空から孤立者捜索 熊本豪雨で鳥取県警ヘリが現地で活動

 梅雨前線に伴う豪雨災害で熊本県警に派遣された鳥取県警航空隊が任務を終えて帰県し、現地での活動について報告した。氾濫した球磨川流域で空から孤立者らの捜索活動を行い、「浸水箇所が多く被害は甚大だった」などと振り返った。

 派遣されたのは、鳥取県警地域課航空隊長の谷岡一馬警視(49)ら同隊の4人。5~9日の間、県警ヘリコプター「さきゅう」に搭乗し、熊本県警を応援した。任務は、空からの要救助者捜索と被害状況の調査。ヘリに搭載したカメラで撮影した映像はリアルタイムで熊本県や警察庁に送られた。

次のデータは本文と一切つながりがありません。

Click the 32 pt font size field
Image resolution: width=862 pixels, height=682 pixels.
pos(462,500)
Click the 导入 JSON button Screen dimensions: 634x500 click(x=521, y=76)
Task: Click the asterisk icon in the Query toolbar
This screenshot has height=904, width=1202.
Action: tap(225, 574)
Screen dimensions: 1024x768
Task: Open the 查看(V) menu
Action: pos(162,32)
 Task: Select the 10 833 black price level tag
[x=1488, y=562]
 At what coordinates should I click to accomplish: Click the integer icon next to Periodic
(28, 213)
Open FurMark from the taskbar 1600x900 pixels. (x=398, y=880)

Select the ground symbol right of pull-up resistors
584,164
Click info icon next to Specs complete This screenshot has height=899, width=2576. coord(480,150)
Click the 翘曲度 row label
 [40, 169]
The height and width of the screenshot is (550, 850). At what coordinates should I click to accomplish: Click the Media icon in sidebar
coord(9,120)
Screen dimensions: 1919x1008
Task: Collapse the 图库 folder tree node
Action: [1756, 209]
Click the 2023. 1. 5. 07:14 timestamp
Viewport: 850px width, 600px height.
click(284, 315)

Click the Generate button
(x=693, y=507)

 谷岡隊長は、発災から3、4日たった飛行だったこともあり、要救助者の発見には至らなかったとしたうえで「橋が崩落して流され、橋げただけが残っていたり、がけ崩れや土砂の堆積、地域全体が浸水した場所を目撃したりした。かつて出動した和歌山の台風被害や広島の豪雨災害と比べても甚大だった」と任務を振り返った。

 また、悪天候による待機を余儀なくされ実際の出動が2回に制限されたことに触れ「出動したかった。天気さえよければと思った」と悔しさをにじませた。

 鳥取県警は、ヘリ派遣に続いて、被災者の救出救助にあたるため、広域緊急援助隊(警備部隊)と機動警察通信隊の約20人を熊本県に派遣した。